Silbury Hill to get stuffed

This blog (as a collective being) loves megalithic structures and sites.

So, it was interesting to read on clioaudio‘s excellent blog and in an English Heritage press release that Silbury Hill is being excavated.

Ironically,the half-arsed attempts to nose around in Silbury Hill were what is putting it at risk, after about 4000 years of being pretty solid. It’s a pyramid shaped man-made hill so it was inherently steady.

It was dug into by the Duke of Northumberland, in 1777, and by a Professor Atkinson, in the 1960s. The shafts they dug have made the monument unstable. Hence English Heritage is going in to shore it up with concrete. Hmm.

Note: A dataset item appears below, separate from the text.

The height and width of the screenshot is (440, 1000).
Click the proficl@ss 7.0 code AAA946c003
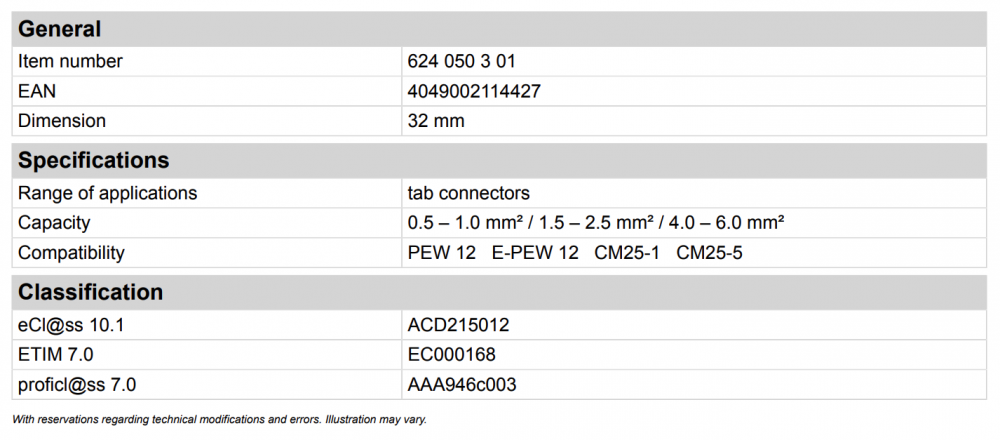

It appears from the discussion on sites such as clioaudio’s and eternalidol that the previous excavations were hardly productive in terms of knowledge gained.

The motivations behind excavations can have a destructive impact on what happens to the sites. This is true of any exploratory scientific work, of course, but archaeology is almost always in the position of destroying what it investigates. Any scientists have preconceived ideas about what they investigate. Archaeology is such an interpretative science that archaeologists’ preconceptions can be particularly devastating in their impact.

When treasure was the objective monuments were looted for treasure. Now, when it is somehow assumed that all sites are “ritual”, a fair amount of evidence about everyday living is invisible and ignored.

Prof Atkinson was apparently mainly interested in finding a burial chamber for a tv programme. He didn’t find one. Hence, the site was of no interest, was abandoned and filled in, in an unsafe way. It’s pretty much a given that there will be objects there and clues about the construction that we don’t currently have the knowledge to even see.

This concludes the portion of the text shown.